Cap. 9: El origen de las especies

El detective Rodríguez vio el pequeño sobre amarillo en su escritorio acomodado justo sobre la pila de carpetas que contenían cientos de casos sin resolver y que con deliberado estruendo depositara al lado del teléfono Milena, la multioperada, como llamaban en la delegación a la secretaria del Capitán. Órdenes superiores, dijo lacónica mientras se alejaba. Eso había sucedido apenas diez minutos atrás, de modo que aquel sobre lo dejaron allí mientras estuvo en el baño.

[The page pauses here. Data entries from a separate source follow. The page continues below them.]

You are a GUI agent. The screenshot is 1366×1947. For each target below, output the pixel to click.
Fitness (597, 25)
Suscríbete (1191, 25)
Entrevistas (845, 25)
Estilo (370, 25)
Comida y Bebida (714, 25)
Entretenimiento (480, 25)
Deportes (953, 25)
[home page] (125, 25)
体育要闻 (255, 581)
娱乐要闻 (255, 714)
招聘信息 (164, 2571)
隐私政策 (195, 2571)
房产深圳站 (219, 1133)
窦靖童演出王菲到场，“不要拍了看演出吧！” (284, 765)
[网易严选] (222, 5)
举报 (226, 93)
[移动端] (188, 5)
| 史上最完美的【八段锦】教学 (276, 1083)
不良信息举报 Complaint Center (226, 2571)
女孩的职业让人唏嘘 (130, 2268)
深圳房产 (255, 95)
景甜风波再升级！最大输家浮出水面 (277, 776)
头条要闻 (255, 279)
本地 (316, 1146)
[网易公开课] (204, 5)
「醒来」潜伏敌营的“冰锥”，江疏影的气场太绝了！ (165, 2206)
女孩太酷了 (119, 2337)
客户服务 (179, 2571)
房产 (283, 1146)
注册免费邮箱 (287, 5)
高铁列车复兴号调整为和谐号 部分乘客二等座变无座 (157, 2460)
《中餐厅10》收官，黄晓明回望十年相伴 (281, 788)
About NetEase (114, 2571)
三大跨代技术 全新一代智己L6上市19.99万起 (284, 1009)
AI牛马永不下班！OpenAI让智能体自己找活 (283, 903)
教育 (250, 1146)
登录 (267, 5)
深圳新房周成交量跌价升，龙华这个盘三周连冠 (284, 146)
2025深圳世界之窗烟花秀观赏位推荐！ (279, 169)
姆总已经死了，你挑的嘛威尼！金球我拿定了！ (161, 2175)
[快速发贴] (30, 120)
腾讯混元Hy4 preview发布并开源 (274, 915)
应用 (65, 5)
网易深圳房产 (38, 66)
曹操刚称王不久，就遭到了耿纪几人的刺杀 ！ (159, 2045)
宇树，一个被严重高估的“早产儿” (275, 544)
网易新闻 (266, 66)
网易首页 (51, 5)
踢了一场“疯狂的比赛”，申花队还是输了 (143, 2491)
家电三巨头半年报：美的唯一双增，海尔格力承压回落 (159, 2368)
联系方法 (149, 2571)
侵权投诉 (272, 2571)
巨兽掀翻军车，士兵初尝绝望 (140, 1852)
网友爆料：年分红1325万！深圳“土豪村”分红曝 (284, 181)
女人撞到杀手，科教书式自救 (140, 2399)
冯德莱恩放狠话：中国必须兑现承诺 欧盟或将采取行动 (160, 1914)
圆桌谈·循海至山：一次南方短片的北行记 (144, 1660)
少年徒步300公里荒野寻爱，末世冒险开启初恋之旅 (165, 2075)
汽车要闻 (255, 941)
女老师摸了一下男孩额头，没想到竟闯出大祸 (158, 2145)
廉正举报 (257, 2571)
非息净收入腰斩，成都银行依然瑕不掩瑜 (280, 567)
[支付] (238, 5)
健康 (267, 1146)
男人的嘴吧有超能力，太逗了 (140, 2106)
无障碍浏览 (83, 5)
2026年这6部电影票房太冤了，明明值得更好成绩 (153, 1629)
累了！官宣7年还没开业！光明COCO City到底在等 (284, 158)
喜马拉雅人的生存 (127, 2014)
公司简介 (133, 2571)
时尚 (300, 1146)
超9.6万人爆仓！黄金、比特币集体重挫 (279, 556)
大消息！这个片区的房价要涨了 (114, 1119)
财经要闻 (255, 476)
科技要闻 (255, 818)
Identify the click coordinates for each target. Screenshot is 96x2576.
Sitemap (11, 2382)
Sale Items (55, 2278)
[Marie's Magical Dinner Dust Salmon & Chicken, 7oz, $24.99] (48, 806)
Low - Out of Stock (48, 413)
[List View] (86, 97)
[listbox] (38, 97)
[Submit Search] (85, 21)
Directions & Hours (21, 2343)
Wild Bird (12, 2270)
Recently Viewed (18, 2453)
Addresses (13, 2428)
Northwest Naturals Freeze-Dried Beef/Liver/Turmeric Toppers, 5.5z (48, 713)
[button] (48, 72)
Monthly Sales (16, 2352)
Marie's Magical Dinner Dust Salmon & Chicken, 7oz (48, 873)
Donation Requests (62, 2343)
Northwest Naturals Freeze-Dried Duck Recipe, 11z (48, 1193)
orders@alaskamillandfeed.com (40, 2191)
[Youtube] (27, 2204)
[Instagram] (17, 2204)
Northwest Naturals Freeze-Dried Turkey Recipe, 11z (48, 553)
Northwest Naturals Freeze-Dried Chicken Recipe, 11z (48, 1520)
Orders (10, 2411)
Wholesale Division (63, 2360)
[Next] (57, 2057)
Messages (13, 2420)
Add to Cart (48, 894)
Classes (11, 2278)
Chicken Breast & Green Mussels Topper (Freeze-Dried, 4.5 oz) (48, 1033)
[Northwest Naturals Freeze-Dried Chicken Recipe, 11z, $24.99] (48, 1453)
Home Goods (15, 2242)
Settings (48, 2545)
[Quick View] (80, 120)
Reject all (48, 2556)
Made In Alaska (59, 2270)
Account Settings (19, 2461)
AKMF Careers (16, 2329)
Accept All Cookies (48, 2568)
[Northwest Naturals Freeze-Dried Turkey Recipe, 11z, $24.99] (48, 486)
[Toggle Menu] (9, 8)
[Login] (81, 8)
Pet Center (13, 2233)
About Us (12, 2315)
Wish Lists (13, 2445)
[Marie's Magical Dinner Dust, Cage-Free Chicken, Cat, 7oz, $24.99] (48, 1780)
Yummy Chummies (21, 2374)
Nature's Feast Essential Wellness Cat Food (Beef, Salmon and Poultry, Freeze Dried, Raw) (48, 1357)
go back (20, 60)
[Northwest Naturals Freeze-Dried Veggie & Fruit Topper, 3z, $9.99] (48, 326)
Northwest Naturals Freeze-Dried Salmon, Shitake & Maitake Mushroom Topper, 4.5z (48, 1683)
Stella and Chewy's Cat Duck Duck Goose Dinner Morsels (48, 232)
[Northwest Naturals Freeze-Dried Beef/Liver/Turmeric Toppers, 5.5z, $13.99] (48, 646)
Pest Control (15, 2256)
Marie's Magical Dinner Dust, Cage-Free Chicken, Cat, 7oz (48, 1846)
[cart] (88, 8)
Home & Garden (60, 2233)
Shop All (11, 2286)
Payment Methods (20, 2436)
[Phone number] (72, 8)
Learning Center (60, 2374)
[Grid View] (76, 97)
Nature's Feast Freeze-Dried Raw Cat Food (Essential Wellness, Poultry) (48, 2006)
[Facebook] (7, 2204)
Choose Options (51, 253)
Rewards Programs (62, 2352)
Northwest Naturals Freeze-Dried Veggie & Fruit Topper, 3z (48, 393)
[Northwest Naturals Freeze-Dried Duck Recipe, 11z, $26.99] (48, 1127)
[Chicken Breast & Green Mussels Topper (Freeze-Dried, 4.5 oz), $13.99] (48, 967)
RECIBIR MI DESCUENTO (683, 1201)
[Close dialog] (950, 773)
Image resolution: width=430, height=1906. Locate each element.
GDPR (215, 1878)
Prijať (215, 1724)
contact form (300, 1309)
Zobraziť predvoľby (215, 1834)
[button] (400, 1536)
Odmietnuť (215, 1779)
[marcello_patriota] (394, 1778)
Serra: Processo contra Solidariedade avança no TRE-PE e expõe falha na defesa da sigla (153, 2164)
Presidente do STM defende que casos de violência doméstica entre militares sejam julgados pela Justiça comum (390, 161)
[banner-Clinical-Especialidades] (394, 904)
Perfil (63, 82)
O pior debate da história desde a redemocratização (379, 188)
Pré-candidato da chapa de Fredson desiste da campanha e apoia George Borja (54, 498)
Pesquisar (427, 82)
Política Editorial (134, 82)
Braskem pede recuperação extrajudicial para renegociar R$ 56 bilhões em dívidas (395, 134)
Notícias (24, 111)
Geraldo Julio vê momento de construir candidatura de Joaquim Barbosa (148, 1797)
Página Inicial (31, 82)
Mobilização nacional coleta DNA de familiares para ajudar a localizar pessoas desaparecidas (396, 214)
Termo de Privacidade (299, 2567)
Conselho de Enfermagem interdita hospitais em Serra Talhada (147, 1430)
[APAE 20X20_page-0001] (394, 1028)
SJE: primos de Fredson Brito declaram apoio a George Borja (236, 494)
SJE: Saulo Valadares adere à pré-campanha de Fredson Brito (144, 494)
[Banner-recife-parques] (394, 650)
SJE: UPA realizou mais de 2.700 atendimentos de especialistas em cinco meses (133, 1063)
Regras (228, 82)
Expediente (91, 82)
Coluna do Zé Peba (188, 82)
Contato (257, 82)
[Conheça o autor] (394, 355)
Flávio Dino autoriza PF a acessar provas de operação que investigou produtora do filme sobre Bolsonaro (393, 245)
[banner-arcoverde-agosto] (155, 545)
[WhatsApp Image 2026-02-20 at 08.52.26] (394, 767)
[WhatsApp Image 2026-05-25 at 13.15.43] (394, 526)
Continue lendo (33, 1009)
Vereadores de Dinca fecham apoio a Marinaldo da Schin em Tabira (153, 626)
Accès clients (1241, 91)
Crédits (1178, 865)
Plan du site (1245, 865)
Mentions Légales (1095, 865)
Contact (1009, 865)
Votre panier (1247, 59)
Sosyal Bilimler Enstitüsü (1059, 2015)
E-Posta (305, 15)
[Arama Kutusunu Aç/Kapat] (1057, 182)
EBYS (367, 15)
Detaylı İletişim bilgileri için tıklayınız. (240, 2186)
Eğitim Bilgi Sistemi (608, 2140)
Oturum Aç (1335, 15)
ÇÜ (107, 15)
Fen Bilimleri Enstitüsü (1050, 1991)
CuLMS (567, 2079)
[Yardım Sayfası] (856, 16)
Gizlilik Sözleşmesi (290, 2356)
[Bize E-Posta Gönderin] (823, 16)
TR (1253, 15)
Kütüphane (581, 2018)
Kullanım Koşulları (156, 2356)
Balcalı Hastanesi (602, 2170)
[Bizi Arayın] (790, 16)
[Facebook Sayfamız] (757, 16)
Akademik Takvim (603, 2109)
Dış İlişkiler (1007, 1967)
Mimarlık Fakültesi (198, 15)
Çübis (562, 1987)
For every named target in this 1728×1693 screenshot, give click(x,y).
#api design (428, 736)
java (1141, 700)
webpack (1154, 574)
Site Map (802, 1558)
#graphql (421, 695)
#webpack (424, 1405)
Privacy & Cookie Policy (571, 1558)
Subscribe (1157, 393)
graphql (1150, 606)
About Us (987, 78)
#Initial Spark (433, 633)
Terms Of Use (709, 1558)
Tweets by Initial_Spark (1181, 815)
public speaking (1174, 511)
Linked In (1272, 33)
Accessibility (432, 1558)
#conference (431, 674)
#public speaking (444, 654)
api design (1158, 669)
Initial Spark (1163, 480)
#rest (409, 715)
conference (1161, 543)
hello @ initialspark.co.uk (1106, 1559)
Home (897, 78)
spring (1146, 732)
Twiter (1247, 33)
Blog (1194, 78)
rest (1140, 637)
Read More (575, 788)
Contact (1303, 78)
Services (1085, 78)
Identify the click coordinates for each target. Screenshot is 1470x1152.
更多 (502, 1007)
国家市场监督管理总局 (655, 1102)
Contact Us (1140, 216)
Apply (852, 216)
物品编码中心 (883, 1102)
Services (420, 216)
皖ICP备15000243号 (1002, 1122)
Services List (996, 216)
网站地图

Levantó el sobre y leyó la frase escrita con hermosa caligrafía: «Rodríguez, Corona & Co». En el dorso no había nada escrito. Palpó con cuidado el sobre y sintió un pequeño objeto dentro y al seguir el contorno supo que se trataba de un pendrive. Se apresuró a abrir el sobre. Dentro había también una nota:

«He pensado que algún día me llevarías a un lugar habitado por una araña del tamaño de un hombre y que pasaríamos toda la vida mirándola, aterrados». Feodor Dostoievski.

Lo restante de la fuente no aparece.